Afghans allegedly executed detainees

A Canadian soldier has alleged that Afghan authorities routinely executed detainees his unit handed over to them. The stack of records released Thursday 25 March by the federal government also said detainees at a Kandahar prison told Foreign Affairs and Corrections Canada officials on a site tour that they had been tortured. And they reveal that a Canadian military policewoman stationed at the Kandahar base was assaulted in early 2008 and told to mind her own business.

Questions have lingered since diplomat-whistleblower Richard Colvin’s allegations last year that most prisoners Canada transferred to Afghan custody were subsequently tortured. The opposition parties have been pressing for full access to documents about the detainee transfers, saying they will help explain what politicians and military commanders knew about the simmering affair.

The government tabled more than 2,500 pages on the issue, but the heavily censored material was greeted with scorn by the opposition.
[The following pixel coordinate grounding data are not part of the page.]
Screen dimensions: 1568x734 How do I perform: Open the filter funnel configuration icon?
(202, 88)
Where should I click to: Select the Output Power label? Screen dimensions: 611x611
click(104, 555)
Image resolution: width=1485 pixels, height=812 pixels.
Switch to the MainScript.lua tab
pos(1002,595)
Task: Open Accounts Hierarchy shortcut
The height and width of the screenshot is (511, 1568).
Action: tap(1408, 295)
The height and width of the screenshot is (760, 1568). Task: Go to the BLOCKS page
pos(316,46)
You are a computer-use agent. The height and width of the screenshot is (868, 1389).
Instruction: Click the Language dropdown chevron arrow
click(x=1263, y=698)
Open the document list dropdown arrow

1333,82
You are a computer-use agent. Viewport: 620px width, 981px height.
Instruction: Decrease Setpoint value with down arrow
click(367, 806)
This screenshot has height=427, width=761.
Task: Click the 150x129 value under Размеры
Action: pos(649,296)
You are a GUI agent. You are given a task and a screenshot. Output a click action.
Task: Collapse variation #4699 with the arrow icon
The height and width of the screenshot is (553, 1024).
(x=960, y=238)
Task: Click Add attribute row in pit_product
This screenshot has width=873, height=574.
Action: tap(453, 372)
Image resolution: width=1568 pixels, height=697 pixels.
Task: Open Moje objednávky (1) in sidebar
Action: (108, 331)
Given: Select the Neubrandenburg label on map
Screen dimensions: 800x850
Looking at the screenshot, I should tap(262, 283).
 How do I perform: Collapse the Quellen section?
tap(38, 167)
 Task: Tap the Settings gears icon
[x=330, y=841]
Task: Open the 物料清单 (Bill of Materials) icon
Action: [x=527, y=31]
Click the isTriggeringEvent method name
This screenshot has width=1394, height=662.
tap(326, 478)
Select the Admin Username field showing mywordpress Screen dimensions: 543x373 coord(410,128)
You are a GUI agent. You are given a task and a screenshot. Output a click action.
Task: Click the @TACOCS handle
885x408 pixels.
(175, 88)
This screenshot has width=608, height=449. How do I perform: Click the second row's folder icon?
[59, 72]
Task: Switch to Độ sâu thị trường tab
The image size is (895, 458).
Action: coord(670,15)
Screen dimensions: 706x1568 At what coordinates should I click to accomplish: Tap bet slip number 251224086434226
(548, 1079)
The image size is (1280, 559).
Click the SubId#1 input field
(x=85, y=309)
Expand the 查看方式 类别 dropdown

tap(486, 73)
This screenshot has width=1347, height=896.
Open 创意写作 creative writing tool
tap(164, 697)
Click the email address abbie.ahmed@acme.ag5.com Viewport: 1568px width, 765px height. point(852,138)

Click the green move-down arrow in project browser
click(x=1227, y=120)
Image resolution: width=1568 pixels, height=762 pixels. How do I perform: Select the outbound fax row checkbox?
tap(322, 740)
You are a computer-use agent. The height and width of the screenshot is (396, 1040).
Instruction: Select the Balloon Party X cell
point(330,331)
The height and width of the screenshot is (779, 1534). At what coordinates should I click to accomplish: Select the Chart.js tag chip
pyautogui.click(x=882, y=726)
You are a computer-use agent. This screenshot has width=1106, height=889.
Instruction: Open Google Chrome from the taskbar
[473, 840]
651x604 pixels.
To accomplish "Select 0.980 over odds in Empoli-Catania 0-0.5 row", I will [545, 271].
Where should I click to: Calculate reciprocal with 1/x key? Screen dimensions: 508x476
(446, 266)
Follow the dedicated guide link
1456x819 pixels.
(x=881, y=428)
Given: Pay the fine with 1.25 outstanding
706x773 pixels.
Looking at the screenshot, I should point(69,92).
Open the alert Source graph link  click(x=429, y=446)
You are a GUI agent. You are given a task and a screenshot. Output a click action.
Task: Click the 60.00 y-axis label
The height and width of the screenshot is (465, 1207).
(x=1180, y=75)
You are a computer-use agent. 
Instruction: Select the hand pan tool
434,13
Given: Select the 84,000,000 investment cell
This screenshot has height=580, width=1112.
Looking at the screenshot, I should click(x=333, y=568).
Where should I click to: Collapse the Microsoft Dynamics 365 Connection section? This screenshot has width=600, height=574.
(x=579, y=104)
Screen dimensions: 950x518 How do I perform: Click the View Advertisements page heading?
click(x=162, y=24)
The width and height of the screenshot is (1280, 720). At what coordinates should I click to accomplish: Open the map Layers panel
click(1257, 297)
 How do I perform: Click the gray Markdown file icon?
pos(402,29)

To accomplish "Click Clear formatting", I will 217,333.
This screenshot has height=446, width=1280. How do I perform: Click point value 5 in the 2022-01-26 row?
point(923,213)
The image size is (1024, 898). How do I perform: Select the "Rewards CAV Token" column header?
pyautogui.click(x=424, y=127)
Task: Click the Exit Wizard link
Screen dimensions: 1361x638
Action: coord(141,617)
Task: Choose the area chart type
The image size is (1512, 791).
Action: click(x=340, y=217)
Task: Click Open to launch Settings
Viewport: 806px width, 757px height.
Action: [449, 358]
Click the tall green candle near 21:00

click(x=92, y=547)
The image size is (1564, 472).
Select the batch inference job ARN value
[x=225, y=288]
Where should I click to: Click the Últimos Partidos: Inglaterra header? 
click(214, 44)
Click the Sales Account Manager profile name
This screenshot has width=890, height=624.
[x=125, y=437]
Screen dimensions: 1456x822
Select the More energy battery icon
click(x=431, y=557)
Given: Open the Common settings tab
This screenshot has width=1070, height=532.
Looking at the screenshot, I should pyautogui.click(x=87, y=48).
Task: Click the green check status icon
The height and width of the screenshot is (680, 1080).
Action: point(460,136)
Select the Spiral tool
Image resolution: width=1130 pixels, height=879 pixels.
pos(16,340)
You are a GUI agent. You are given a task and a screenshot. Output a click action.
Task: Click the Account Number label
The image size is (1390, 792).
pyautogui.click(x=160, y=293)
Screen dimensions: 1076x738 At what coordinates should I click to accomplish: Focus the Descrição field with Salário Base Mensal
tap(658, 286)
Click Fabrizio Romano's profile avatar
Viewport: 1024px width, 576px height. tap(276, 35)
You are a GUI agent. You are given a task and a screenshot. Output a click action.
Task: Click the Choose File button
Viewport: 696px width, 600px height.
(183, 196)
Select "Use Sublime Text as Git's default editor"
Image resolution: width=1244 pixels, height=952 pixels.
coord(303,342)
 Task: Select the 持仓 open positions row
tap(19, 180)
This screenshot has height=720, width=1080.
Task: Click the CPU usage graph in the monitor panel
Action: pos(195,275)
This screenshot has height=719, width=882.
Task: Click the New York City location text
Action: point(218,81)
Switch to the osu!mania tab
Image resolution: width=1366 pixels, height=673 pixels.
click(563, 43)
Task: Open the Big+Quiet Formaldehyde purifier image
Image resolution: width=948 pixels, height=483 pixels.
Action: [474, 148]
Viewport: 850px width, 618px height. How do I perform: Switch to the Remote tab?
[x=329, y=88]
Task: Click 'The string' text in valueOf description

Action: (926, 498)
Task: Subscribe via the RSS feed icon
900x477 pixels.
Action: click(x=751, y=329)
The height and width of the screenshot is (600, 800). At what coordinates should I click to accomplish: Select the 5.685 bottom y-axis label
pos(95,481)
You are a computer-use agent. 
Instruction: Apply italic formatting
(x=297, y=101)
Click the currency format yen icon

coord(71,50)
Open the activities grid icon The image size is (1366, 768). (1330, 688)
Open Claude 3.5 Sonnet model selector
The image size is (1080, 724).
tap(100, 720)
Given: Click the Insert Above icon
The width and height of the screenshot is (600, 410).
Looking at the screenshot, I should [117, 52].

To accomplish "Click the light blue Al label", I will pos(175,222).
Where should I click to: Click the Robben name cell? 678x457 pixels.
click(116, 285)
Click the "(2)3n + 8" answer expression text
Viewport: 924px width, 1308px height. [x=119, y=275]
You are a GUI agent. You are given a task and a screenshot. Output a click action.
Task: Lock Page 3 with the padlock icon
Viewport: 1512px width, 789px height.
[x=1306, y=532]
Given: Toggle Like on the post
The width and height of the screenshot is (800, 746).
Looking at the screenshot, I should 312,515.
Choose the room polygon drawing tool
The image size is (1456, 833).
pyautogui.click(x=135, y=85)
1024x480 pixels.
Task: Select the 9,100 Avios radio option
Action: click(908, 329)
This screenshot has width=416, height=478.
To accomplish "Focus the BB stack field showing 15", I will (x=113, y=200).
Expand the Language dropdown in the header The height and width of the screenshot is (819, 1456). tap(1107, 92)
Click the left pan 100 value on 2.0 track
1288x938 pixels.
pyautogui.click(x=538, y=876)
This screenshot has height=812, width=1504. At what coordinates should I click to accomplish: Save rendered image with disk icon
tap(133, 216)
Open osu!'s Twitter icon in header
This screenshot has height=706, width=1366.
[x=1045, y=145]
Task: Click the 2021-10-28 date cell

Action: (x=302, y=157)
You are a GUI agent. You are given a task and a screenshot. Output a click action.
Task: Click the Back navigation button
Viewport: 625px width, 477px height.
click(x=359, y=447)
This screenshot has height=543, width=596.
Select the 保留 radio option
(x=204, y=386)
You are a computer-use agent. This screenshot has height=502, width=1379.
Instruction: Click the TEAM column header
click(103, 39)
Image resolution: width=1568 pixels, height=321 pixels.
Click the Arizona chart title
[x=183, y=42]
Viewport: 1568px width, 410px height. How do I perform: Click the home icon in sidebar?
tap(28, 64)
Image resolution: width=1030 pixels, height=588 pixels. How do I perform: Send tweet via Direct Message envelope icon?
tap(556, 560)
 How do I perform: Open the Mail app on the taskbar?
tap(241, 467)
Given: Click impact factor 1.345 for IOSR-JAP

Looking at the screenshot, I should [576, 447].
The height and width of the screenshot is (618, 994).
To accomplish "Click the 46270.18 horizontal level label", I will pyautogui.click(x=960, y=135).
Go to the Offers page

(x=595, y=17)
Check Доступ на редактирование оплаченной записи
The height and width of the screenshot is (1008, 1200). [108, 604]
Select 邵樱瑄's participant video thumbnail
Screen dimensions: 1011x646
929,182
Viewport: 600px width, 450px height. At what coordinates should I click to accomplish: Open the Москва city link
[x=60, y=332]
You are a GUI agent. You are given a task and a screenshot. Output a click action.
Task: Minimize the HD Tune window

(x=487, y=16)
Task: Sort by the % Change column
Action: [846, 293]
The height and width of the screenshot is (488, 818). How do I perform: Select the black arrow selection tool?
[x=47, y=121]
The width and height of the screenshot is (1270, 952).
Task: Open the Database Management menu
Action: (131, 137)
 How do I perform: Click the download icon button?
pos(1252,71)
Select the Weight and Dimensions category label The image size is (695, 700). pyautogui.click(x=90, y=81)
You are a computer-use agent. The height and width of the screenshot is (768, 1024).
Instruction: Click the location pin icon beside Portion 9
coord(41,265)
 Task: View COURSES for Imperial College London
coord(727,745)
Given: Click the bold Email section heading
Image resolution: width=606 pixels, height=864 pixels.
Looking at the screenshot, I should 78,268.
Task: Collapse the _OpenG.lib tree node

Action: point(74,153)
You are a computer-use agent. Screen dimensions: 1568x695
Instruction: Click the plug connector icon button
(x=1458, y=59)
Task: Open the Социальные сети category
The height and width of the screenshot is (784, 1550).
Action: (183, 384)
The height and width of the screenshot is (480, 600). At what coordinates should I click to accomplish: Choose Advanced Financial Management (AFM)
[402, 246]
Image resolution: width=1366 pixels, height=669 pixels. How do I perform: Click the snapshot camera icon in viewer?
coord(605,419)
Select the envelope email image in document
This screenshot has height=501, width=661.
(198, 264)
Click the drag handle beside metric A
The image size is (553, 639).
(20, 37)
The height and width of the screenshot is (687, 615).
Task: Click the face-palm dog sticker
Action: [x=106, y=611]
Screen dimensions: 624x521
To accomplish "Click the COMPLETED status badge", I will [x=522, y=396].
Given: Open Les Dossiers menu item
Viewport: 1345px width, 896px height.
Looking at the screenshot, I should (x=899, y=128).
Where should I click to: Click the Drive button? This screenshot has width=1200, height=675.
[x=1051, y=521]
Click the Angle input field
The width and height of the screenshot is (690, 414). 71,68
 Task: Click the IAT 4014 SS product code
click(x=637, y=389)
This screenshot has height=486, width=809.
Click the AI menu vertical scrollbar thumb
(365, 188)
The accusation that detainees were killed by Afghan army or police officers comes from a Canadian soldier with the Royal Canadian Regiment who served in the Panjawi district. Upon returning to Canada, he told a military doctor treating him for stress about his concerns.

“After they handed over the detainee, the local authority would walk the detainee out of range and the detainee would be shot,” says a 2008 report on the soldier’s claims. “This occurred on more than one occasion.”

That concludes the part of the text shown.